Personal information
- Full name: Caleigh Tiara Boeckx
- Date of birth: July 26, 2000 (age 26)
- Place of birth: Calgary, Alberta, Canada
- Height: 5 ft 4 in (1.63 m)
- Position: Defender

Team information
- Current team: Calgary Wild FC
- Number: 7

Youth career
- Calgary Blizzard SC
- Calgary South West United SC

College career
- Years: Team / Apps / (Gls)
- 2018–2021: Rice Owls / 68 / (8)

Senior career*
- Years: Team / Apps / (Gls)
- 2018–2019: Calgary Foothills WFC / 17 / (1)
- 2023: Calgary Foothills WFC
- 2024: Treaty United / 16 / (2)
- 2025–: Calgary Wild FC / 15 / (0)

International career^{‡}
- 2020: Canada U20 / 4 / (0)

= Caleigh Boeckx =

Canadian soccer player (born 2000)

Caleigh Tiara Boeckx (born July 26, 2000) is a Canadian soccer player who plays for Calgary Wild FC in the Northern Super League.

==Early life==
Boeckx began playing youth soccer at age eight with Calgary Blizzard SC. She later played with Calgary South West United SC. She also played with the Alberta provincial team and was a member of the Canada NDC program in Alberta. In 2017, she represented Team Alberta at the 2017 Canada Summer Games.

==College career==
In 2018, Boeckx began attending Rice University, where she played for the women's soccer team. She made her collegiate debut on August 17, 2018, against the Texas Longhorns. On August 26, she scored her first collegiate goal in a victory over the Texas A&M–Corpus Christi Islanders. In her third season, she helped Rice win the Conference USA title and was named to the C-USA All-Tournament team and was also named a Rice Scholar Athlete. In August 2021, she was named the Conference USA Defender of the Week. She was awarded the Conference USA Academic Medal and named to the Conference USA Commissioner's Honor Roll all four years she attended the school.

==Club career==
In 2018 and 2019, Boeckx played with Calgary Foothills WFC in United Women's Soccer. She returned to the team in the summer of 2023.

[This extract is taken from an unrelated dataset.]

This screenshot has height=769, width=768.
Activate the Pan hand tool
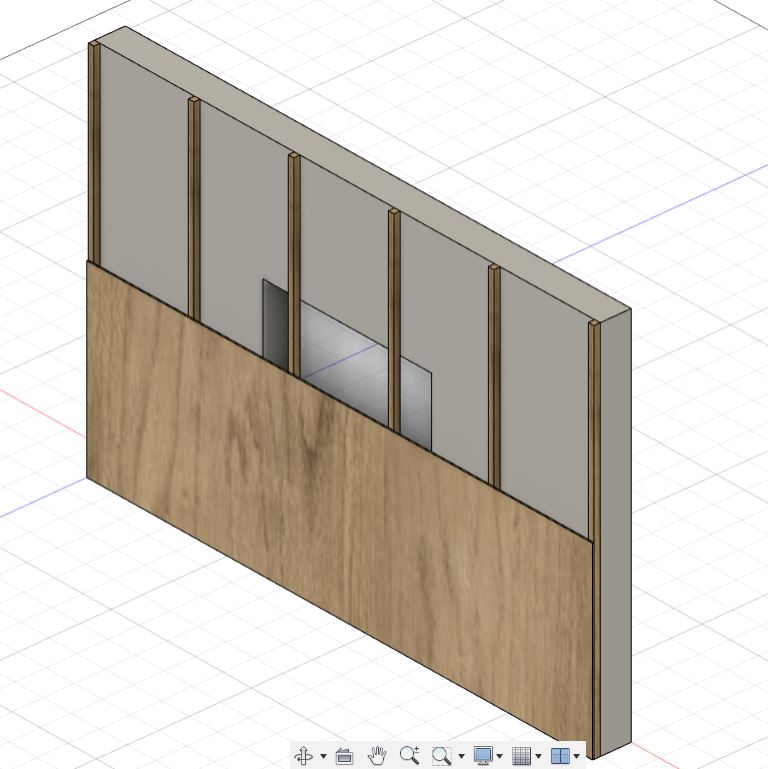tap(377, 756)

In January 2024, she signed with League of Ireland Women's Premier Division club Treaty United. In November 2024, she departed the club, having recorded three goals and three assists in 22 appearances, across all competitions.

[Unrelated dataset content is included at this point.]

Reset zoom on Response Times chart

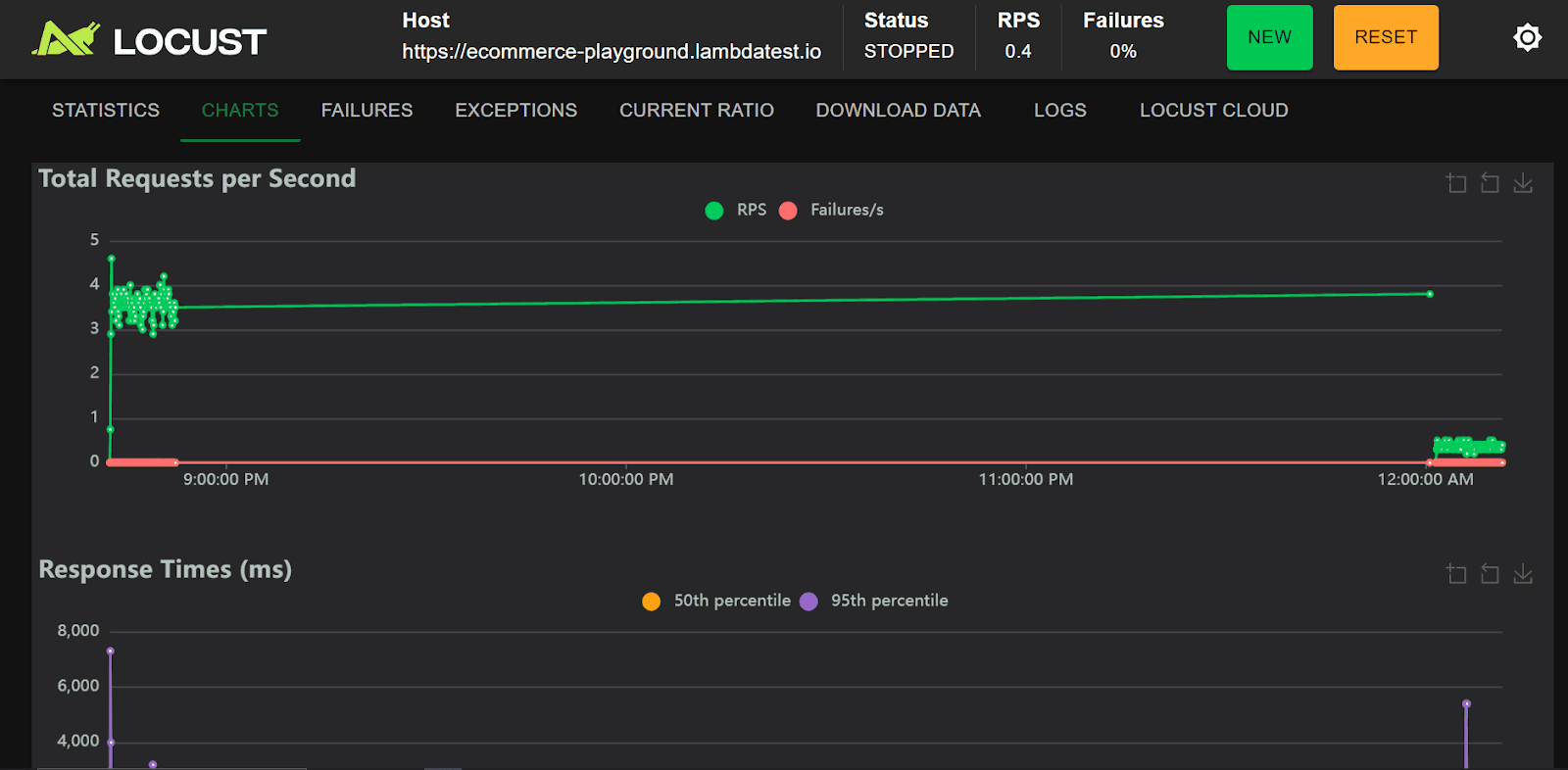click(x=1490, y=574)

In December 2024, she signed with Canadian Northern Super League club Calgary Wild FC, ahead of their inaugural season in 2025. On April 16, 2025, she came on as a substitute in the league's inaugural game, a 1-0 defeat to Vancouver Rise FC.

==International career==
In August 2017, Boeckx made her debut in the Canadian program attending a camp with the Canada U20. She was later named to the roster for the 2020 CONCACAF Women's U-20 Championship.